── Input

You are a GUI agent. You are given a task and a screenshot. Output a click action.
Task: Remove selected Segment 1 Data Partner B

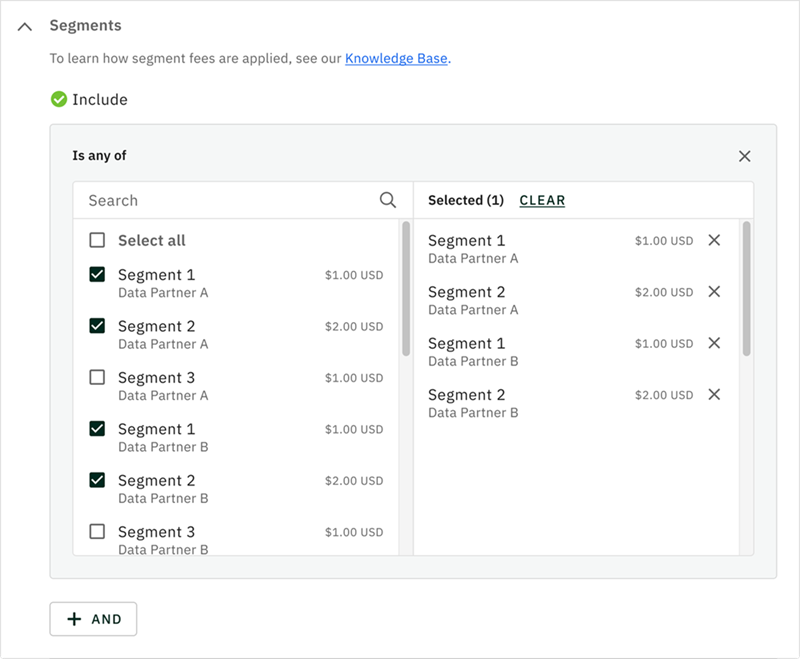tap(714, 343)
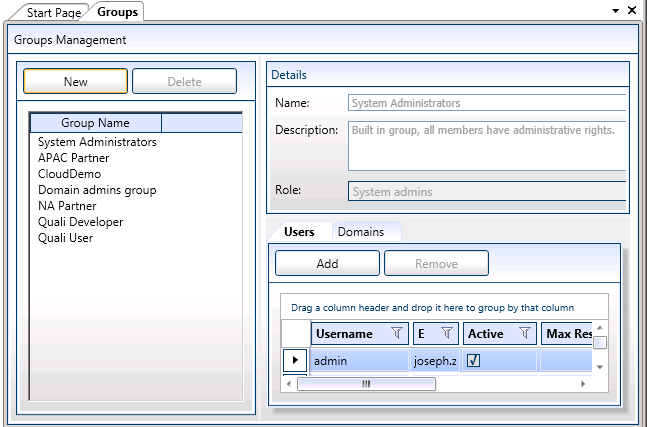Select the Quali Developer group
The width and height of the screenshot is (647, 427).
tap(81, 222)
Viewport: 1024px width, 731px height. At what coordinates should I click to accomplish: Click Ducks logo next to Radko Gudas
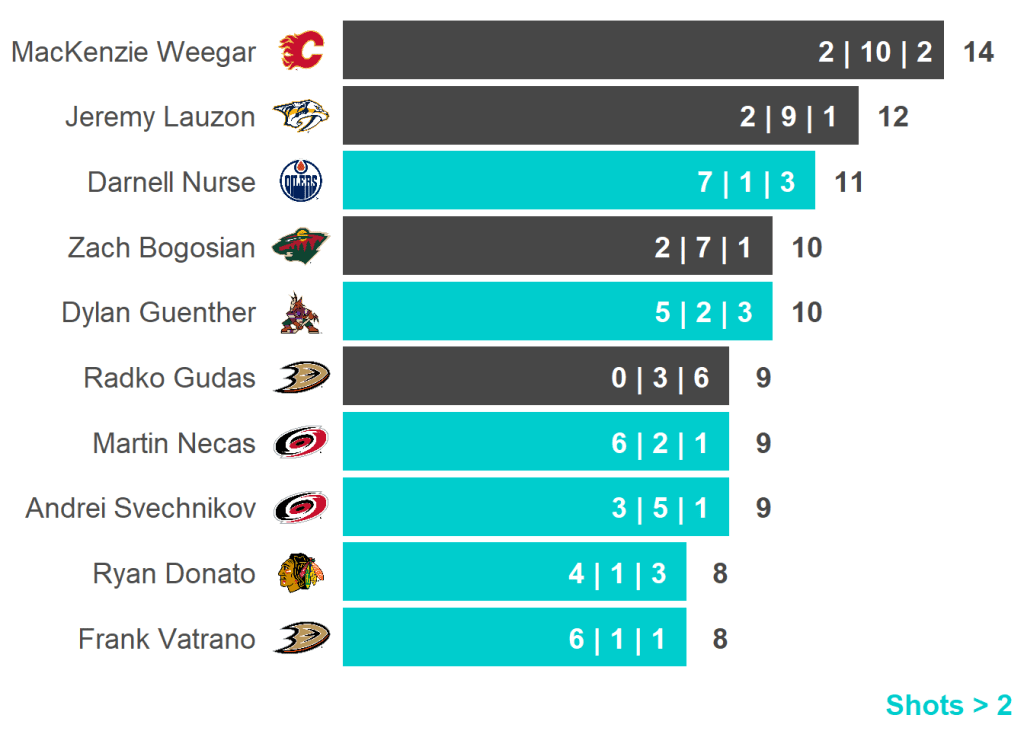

────

** About this exercise **
All lines with the word "click" need to be copied from the data above.

** Expected answer **
You are a GUI agent. You are given a task and a screenshot. Output a click action.
Viewport: 1024px width, 731px height. At what coordinates should I click to accomplish: Click Ducks logo next to Radko Gudas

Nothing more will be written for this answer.